Farmers in Botswana have been advised to avoid transportation of livestock in and out of the country to reduce the risk of spreading Foot and Mouth (FMD) disease. This follows recent outbreaks of the contagious bovine disease in neighbouring Zimbabwe.
Director of Veterinary Services, Dr. Topper Phillemon-Motsu, told The Telegraph that the suspected outbreak, based on clinical signs of foot and mouth disease, was in Gwanda area of Matebeleland South Province in Zimbabwe. He stated that the type of virus has not yet been determined. The most affected areas are farms surrounding Gwanda town.
“Intensive surveillance along the borders, public education, movement restrictions, a ban on importation of cloven hoofed animals, blockade and border patrols are part of our campaign to reduce the risk of spreading the disease into Botswana,” said Motsu.
He revealed that no cases had as yet been reported in Botswana and added that while movement of livestock within the country is allowed, cross border movement of animals has been prohibited.
“We cannot be punished for outbreaks that happen in other countries,” said Motsu.
The last recorded case of Foot and Mouth Disease (FMD) was in Ngamiland in November 2009. Outbreaks of FMD in southern Zimbabwe have a history of spilling over into Botswana.

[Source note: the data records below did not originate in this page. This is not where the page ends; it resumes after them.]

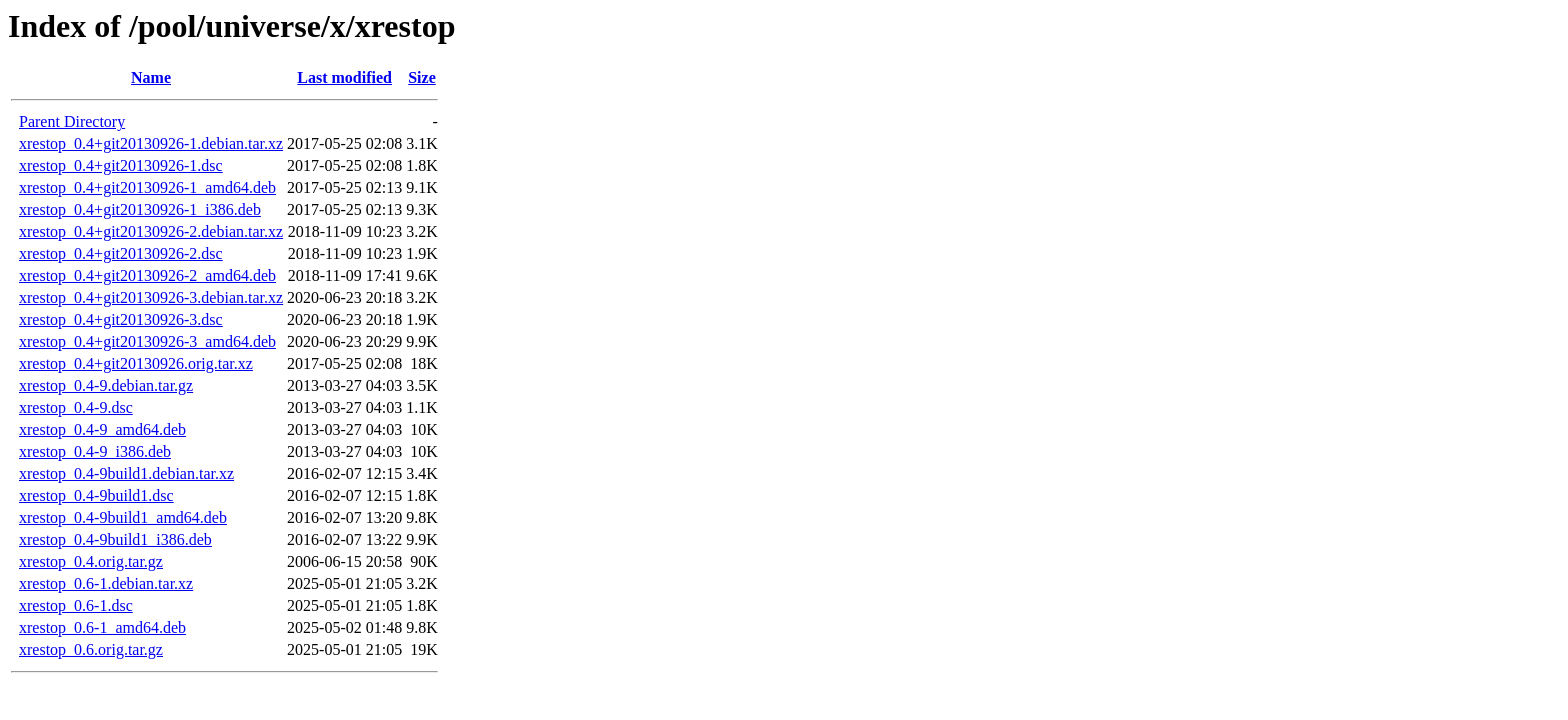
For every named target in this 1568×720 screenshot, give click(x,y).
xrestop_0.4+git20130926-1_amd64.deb (147, 187)
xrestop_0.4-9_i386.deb (95, 451)
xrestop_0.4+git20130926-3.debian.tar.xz (151, 297)
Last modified (344, 77)
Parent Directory (72, 121)
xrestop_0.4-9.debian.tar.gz (106, 385)
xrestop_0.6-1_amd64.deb (102, 627)
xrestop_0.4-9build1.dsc (96, 495)
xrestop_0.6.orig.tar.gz (91, 649)
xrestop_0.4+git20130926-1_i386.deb (140, 209)
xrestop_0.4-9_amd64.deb (102, 429)
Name (151, 77)
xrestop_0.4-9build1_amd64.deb (123, 517)
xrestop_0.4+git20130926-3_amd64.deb (147, 341)
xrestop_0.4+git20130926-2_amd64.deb (147, 275)
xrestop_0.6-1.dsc (76, 605)
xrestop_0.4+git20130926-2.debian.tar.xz (151, 231)
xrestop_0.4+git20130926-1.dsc (121, 165)
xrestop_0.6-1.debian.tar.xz (106, 583)
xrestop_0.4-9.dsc (76, 407)
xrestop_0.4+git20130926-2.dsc (121, 253)
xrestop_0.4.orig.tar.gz (91, 561)
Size (422, 77)
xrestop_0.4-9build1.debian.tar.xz (126, 473)
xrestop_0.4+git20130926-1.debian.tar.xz (151, 143)
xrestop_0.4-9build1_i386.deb (115, 539)
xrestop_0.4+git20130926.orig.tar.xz (136, 363)
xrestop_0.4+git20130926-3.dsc (121, 319)
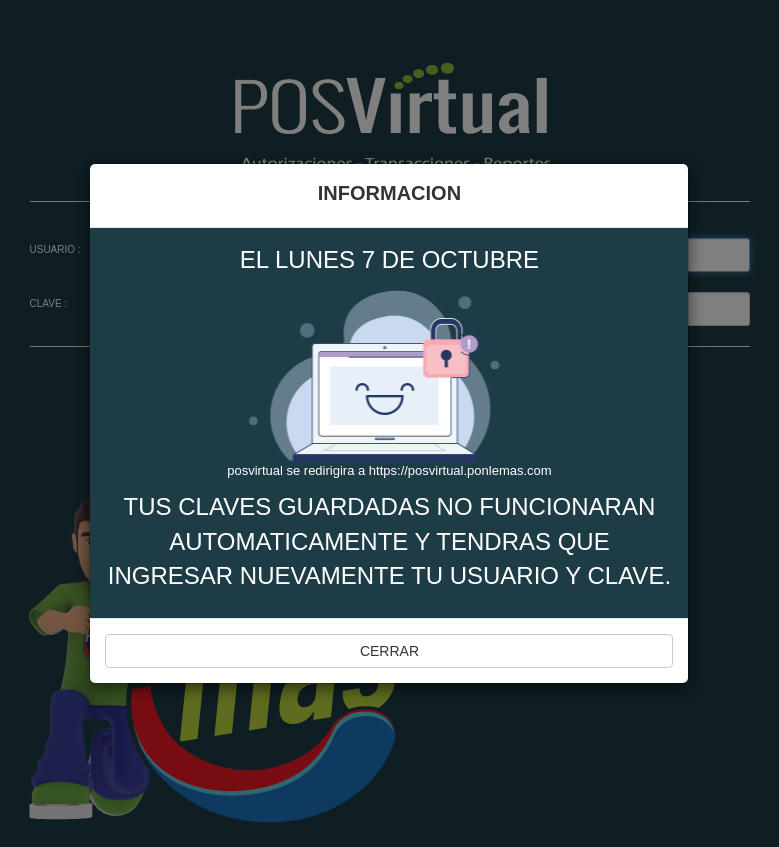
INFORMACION (389, 193)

It is reported that the disease among cattle was also diagnosed in the Plumtree Sub-District of Matebeleland, in a communal area about 30km from the Botswana-Zimbabwe border.
Last year, Botswana was hit by several livestock diseases such as Rift Valley (RVF) at Seribe Crush in the Ramotswa Extension area. The outbreak was confirmed on 23rd June as that of a viral disease affecting both domestic and wildlife animals.
The outbreak of RVF in Ramotswa followed an outbreak in some areas in South Africa, where health authorities have reported close to 200 human cases and over 20 animal deaths from the disease. It was the first ever recorded case of Rift Valley Fever in Botswana.
Fulfilling European Union (EU) standards of quality beef has also been a challenge to some farmers. In an interview with The Telegraph, local butchery operator, Michael Madikwe, said the frequent outbreak of livestock diseases negatively affects butchery beef sales.
“We are forced to halt the slaughter of cattle and goats and wait for government officials to normalize the situation, which sometime takes forever,” said Madikwe.